The emergence of smart cities, endowed with thousands of connected devices and systems, are also a perfect demonstration of how edge computing is driving forward practical, hands-on technology that delivers immediately actionable data insights.
Smart cities boast many impressive features that have a whole host of purposes related to sustainability, security, efficiency, and citizen convenience. Without edge computing, these IoT-driven metropolises would not be able to monitor the urban landscape in order to keep the smart infrastructure connected and functioning.
As well as more well-known examples like driverless vehicles and smart thermostats, we are also beginning to see edge computing in less likely locations. For example, Singapore has introduced solar-panelled smart trash bins that have an internal compactor that crushes trash, allowing it to hold five times more than another normal bin. The bin is connected wirelessly for easy monitoring and management, and its sensors detect once it is full and send an email or text message to the mobile phones of cleaners.
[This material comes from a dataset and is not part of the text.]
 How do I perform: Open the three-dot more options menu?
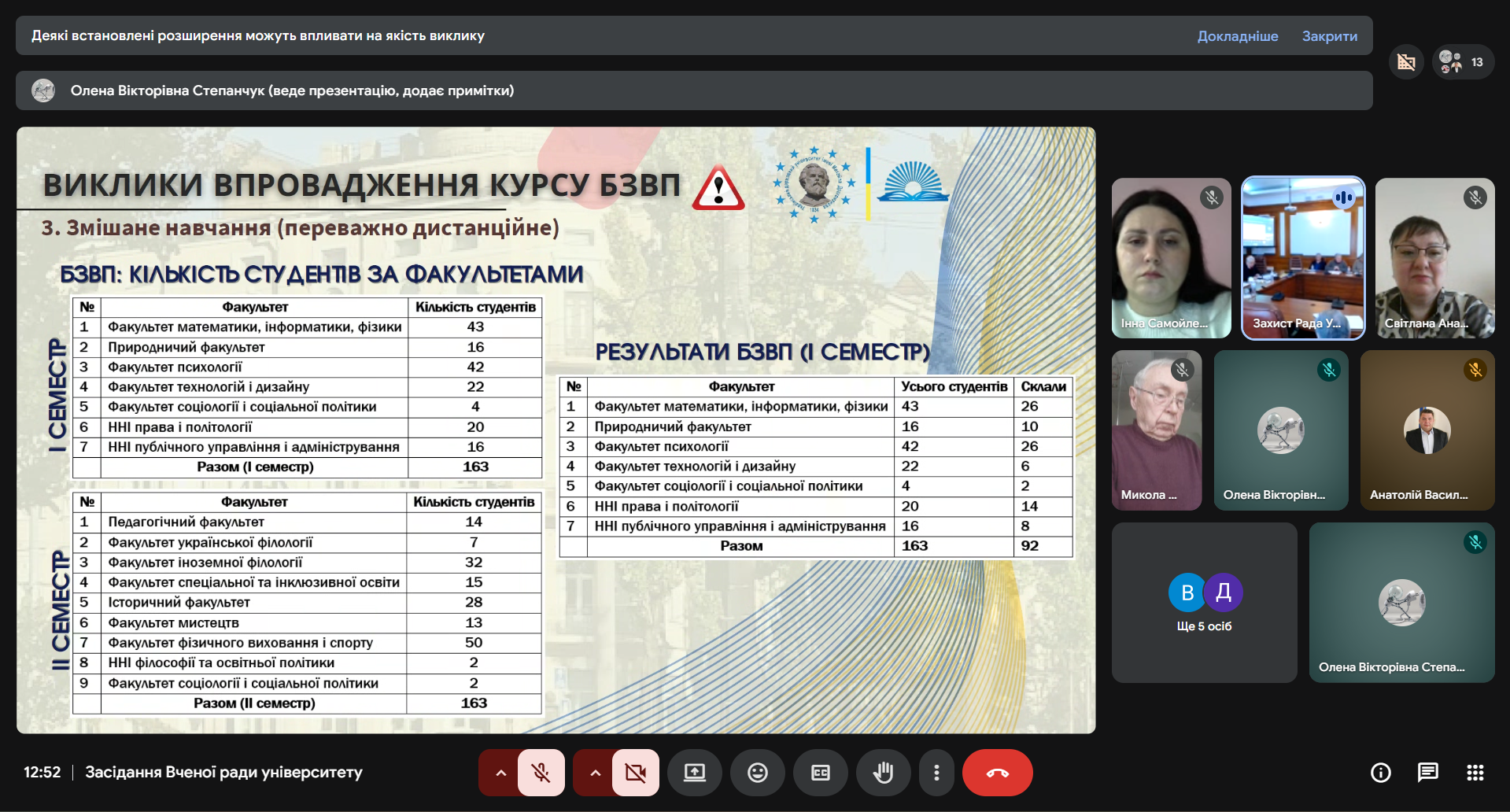(x=936, y=772)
Other cities are retrofitting sensors into existing structures in order to detect an array of environmental factors such as air pollution levels and hyperlocal temperature changes. Chicago’s city-wide “Array of Things” network of lamppost-mounted sensors measure important air quality components like carbon monoxide and nitrogen dioxide.
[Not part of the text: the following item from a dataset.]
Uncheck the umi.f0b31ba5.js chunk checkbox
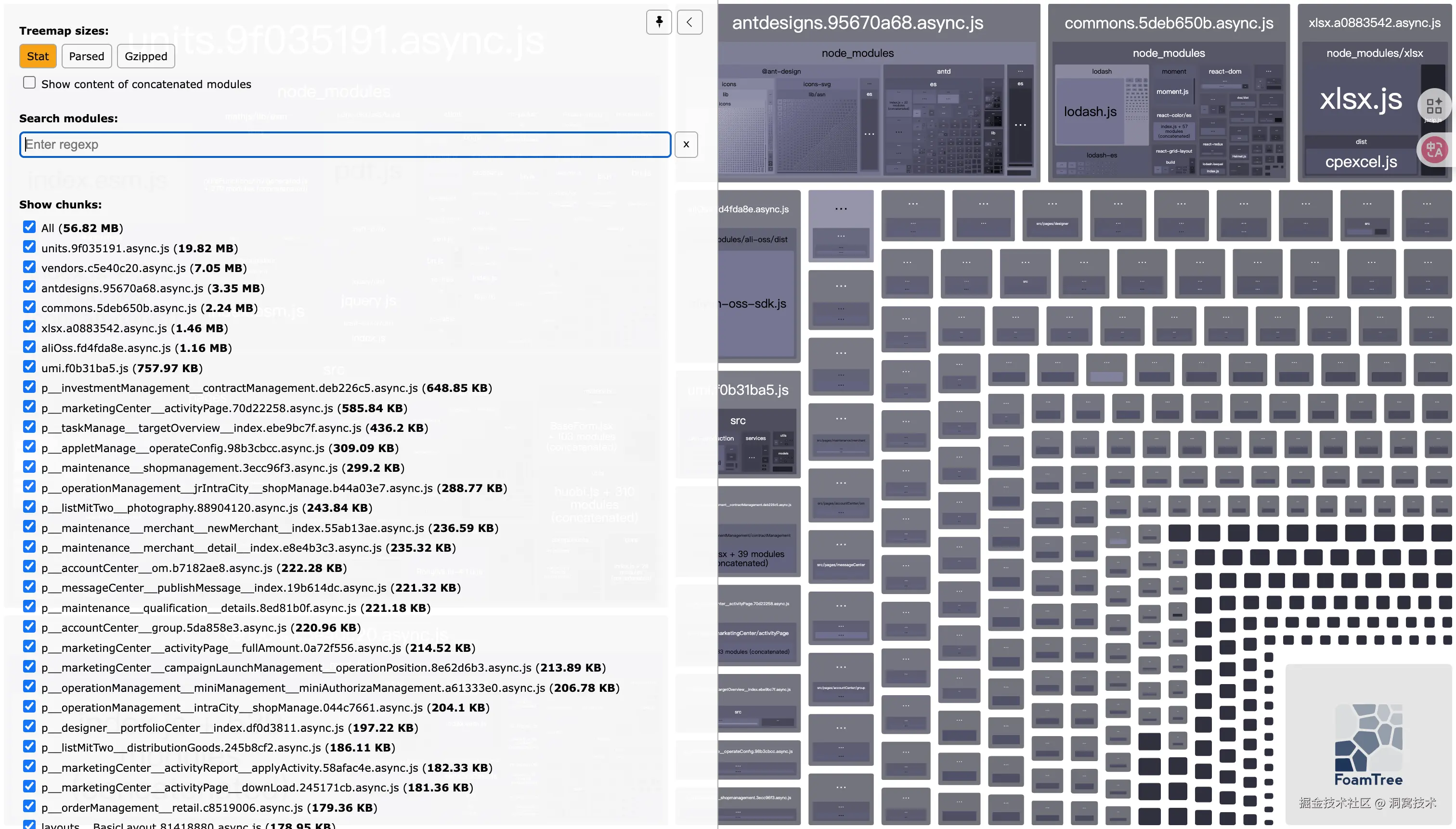The width and height of the screenshot is (1456, 829). 29,367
In addition, the sensors monitor light, air and surface temperature, vibration, sound intensity, and pedestrian and vehicle traffic. The data from these devices translates into actionable insights for local government, including ensuring cost savings and higher levels of safety and efficiency by anticipating events such as floods and traffic safety incidents. Edge computing ensures that this data is processed and analyzed on the device, and not sent to the back end which could result in latency and a need for increased bandwidth.
We are exponentially creating more and more data and connectivity each day, that it is becoming impossible to control all of the devices giving us this data using a centralized system alone. Edge computing is here to allow us to decentralize the processing power needed for all of this data that’s crucial to keep the momentum of today’s technological innovation.